- Cartesian split
- Horizontal split
Hybrid computation with multiple parallel computation level :
(Cluster level) -> (Machine level) -> (CPU Level) -> (Core Level)
- Distributed parallel operations layer with MPI domain splitting.
- Multithreaded parallel operations layer with OpenMP.
- Vectorized parallel operations layer with cached blocked loops.
Usage of HWLOC to gather hierarchical topology and specified thread core process binding.

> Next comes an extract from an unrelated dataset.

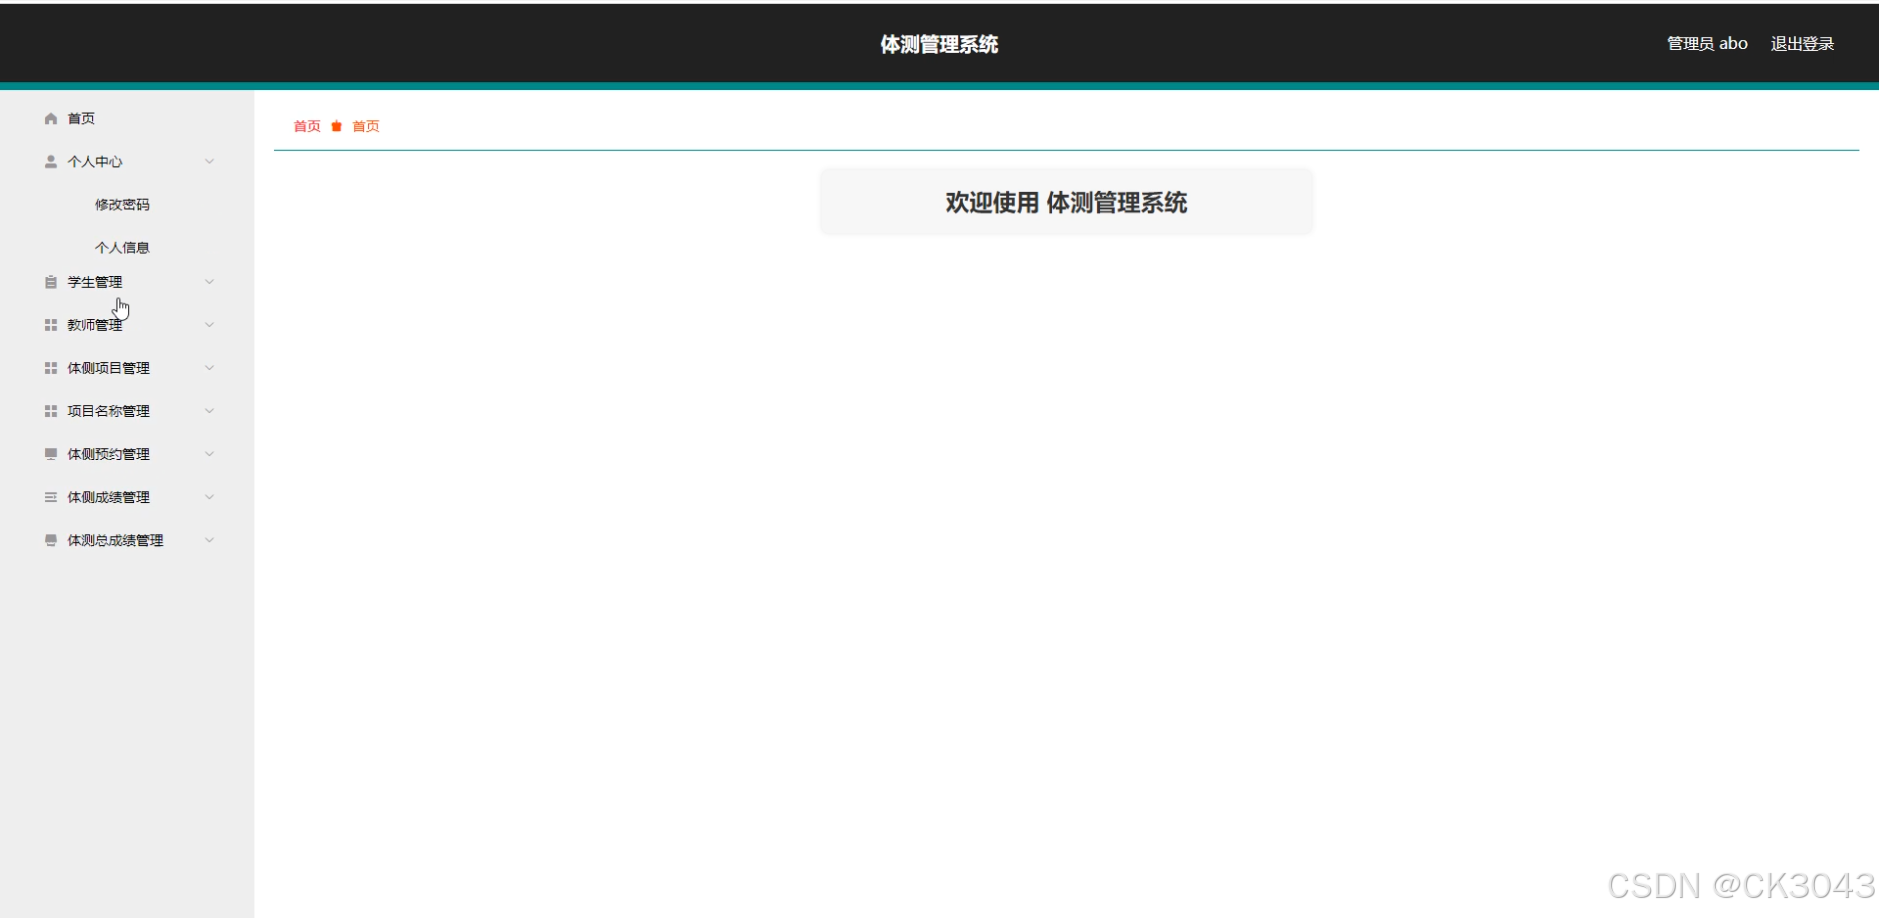Click the monitor icon beside 体侧预约管理

(x=50, y=453)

Boost was used for program_options. The cmake will download and build program_options only if boost is not found. Only this library will be linked to reduce the library loading overhead.
rm -rf build-cartesian-split/ && \
cmake -B build-cartesian-split \
-DCMAKE_BUILD_TYPE=RelWithDebInfo \
-DPRINT_PERF=FALSE \
-DOPENMP:BOOL=TRUE -S cartesian-split && \
cmake --build build-cartesian-split
Build :
rm -rf build-horizontal-split/ && \
cmake -B build-horizontal-split \
-DCMAKE_BUILD_TYPE=RelWithDebInfo \
-DPRINT_PERF=FALSE \
-DOPENMP:BOOL=TRUE -S horizontal-split && \
cmake --build build-horizontal-split
Run :
mpirun \
--mca osc pt2pt \
--mca orte_base_help_aggregate false \
--mca btl_openib_allow_ib true \
--mca opal_common_ucx_opal_mem_hooks true \
-np ${1} \
./build-horizontal-split/bin/stencil \
--nbr_of_column 80000 \
--nbr_of_row 80000 \
--nbr_iters 10000 \
--ompthread_nbr ${OMP_NUM_THREADS} \
--init_val 1
C++ 17 was used due to usage of string_view and initializer_list.
MPI for distributed layer.
OpenMP for multithreading purpose.
This project was built with slurm as cluster node scheduler.